BRANO FORNITO:
##########

Infine, Bachelard ci porta a scoprire anche la dimensione forte, potente, attiva, violenta delle acque del mare. Nel rapporto con esse, la cui immagine è ben resa dall’uomo che nuota controcorrente o dal bambino che lotta contro le onde, l’individuo si trova a scoprire la parte maschile, coraggiosa, intrepida, volontaristica del suo essere in rapporto con il mondo. Di fronte ad acque agitate e che egli stesso agita, l’uomo sente la gioia cinestesica della violenza, il piacere virile del combattimento, la sfida, la provocazione, l’affermazione di sé; «il nuotatore prova la sensazione di urtare con tutto il corpo contro le membra dell’avversario» (pag. 187).
Da questi brevi cenni si sarà, spero, intuita l’essenza del libro e l‘intento del suo autore: scoprire con uno sguardo allo stesso tempo rigoroso e immaginifico un ventaglio di immagini primarie e materiali dell’acqua che affondano la loro origine nei vissuti umani più antichi nei quali il moto della natura ha una corrispondenza nel moto della psiche e viceversa. Ci si accorge, leggendo “L’acqua e i sogni” – il titolo francese dell’opera che ne denuncia l’aspirazione a una minore sistematicità rispetto a quello dedicato al fuoco – che i motori dell’immaginazione poetica, della rêverie, e del sogno non sono immagini sbiadite di oggetti reali, ma realtà materiali operanti dentro e fuori dall’uomo, un uomo che ha da riscoprirsi non solo nella sua dimensione formale, ideale ma anche in quella profondamente viva della materia e del corpo.

##########

DATI FORNITI:

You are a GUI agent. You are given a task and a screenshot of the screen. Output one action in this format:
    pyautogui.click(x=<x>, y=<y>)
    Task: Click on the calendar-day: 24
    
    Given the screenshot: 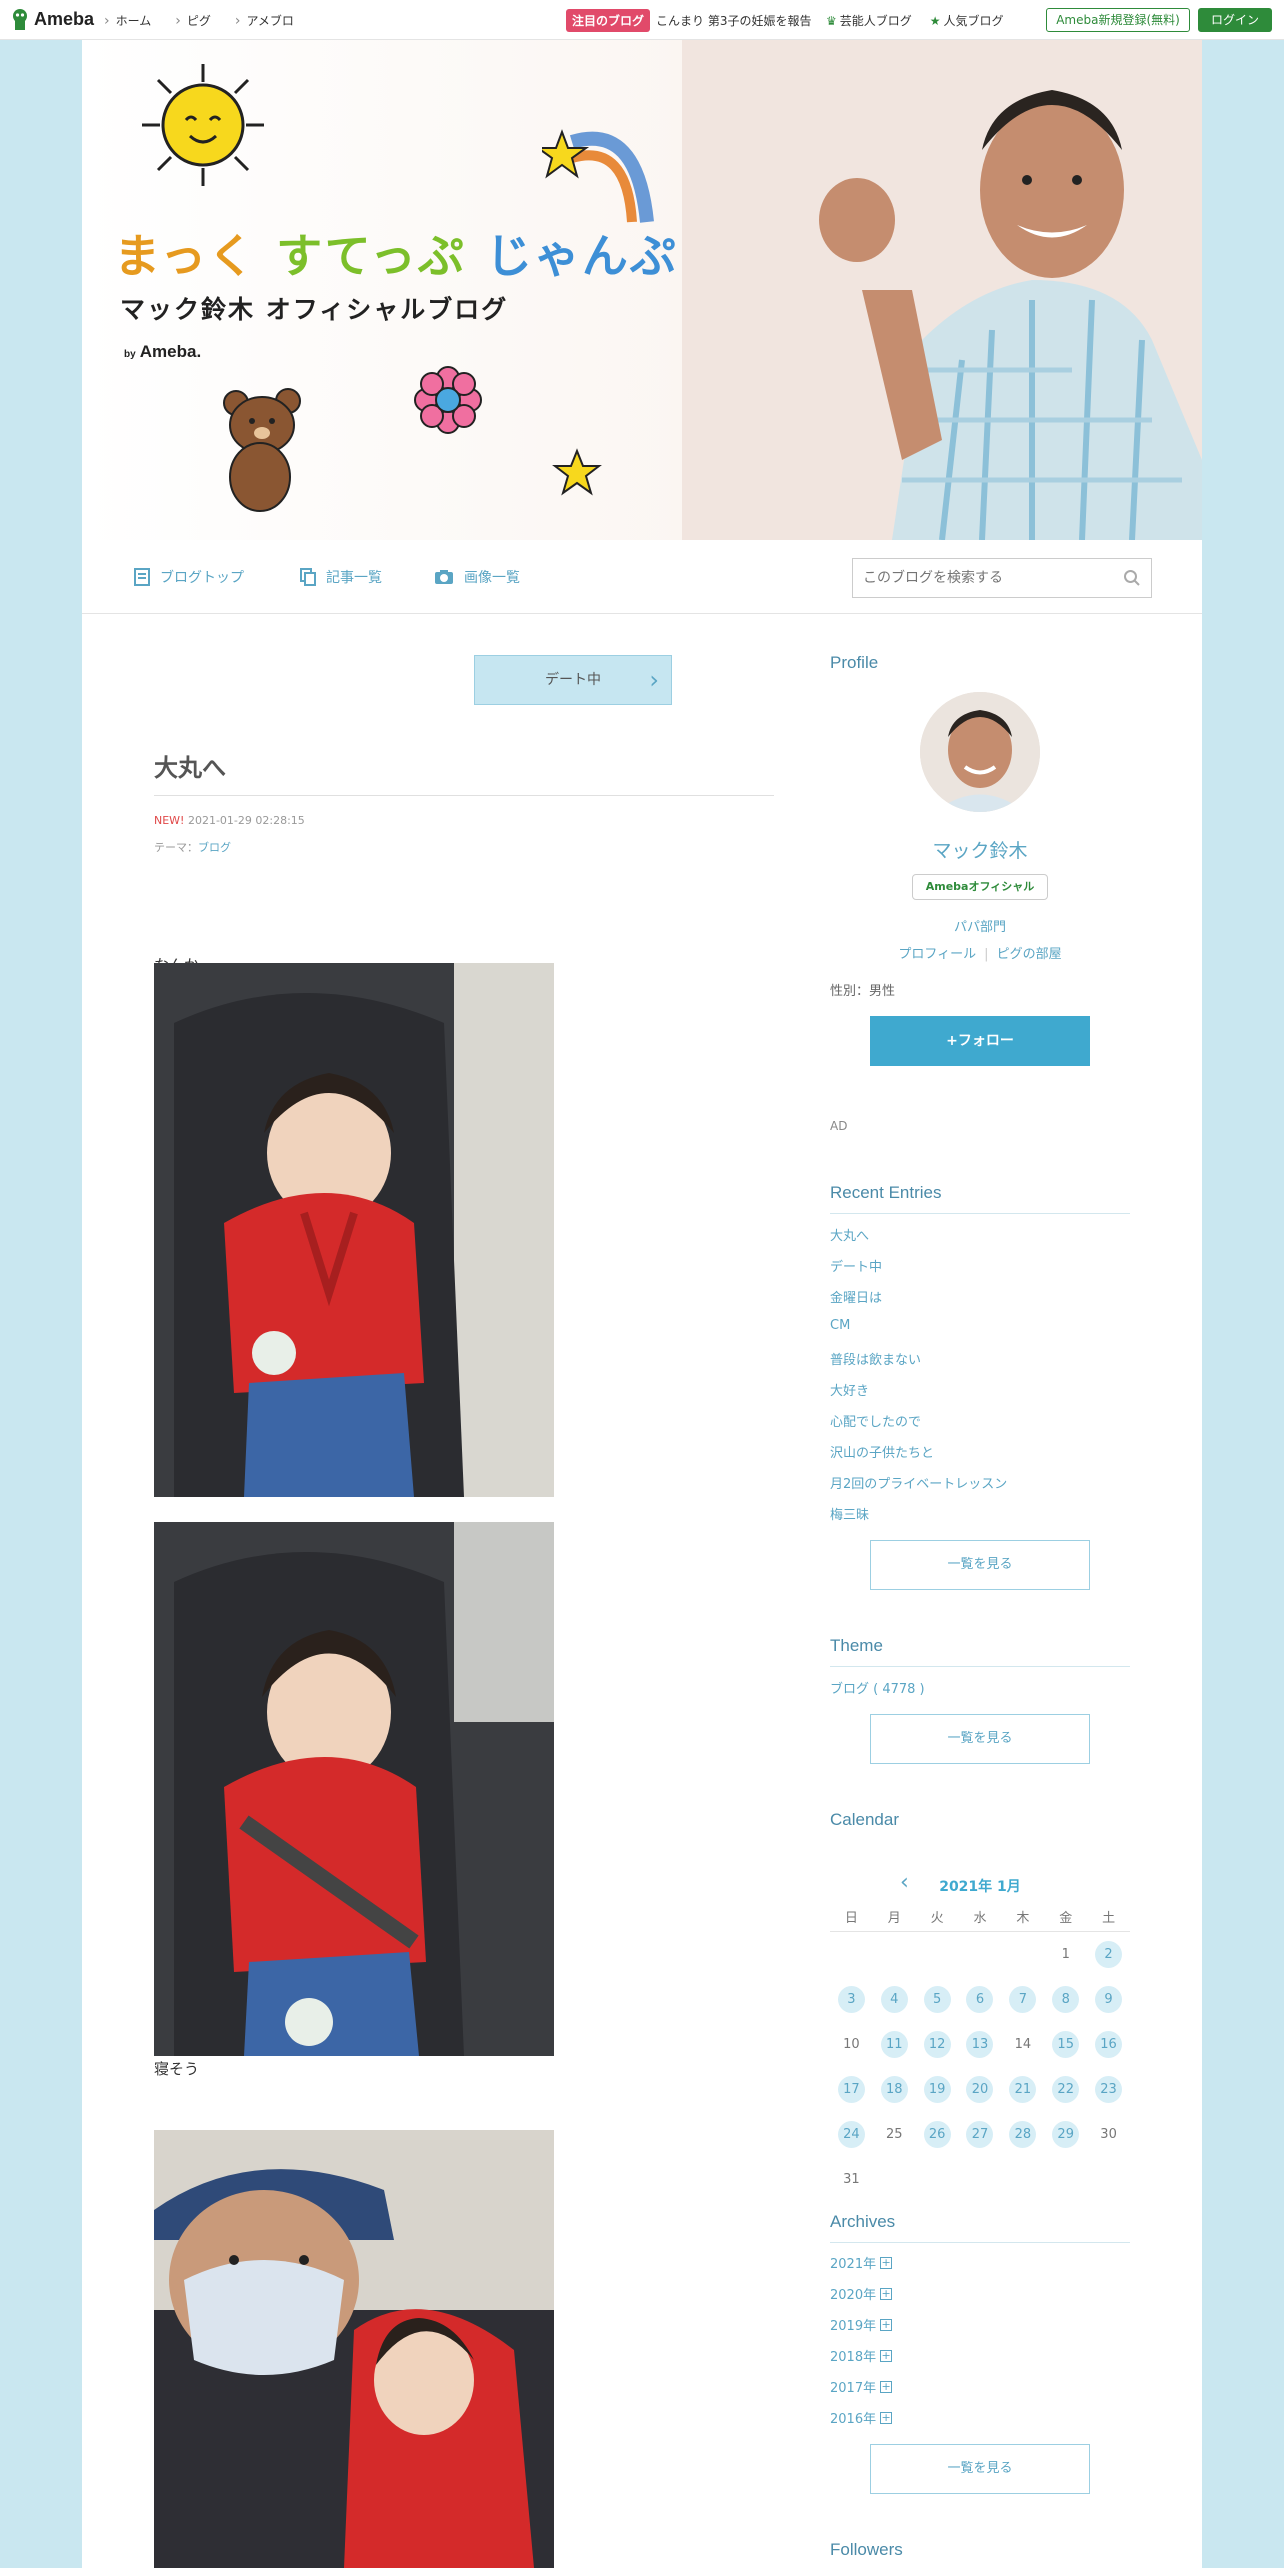 What is the action you would take?
    pyautogui.click(x=852, y=2134)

##########

RICHIESTA:
Riporti il brano fornito da "Da questi brevi" fino a "e del corpo." compreso, cambiando "ventaglio" in "repertorio".

RISULTATO:
Da questi brevi cenni si sarà, spero, intuita l’essenza del libro e l‘intento del suo autore: scoprire con uno sguardo allo stesso tempo rigoroso e immaginifico un repertorio di immagini primarie e materiali dell’acqua che affondano la loro origine nei vissuti umani più antichi nei quali il moto della natura ha una corrispondenza nel moto della psiche e viceversa. Ci si accorge, leggendo “L’acqua e i sogni” – il titolo francese dell’opera che ne denuncia l’aspirazione a una minore sistematicità rispetto a quello dedicato al fuoco – che i motori dell’immaginazione poetica, della rêverie, e del sogno non sono immagini sbiadite di oggetti reali, ma realtà materiali operanti dentro e fuori dall’uomo, un uomo che ha da riscoprirsi non solo nella sua dimensione formale, ideale ma anche in quella profondamente viva della materia e del corpo.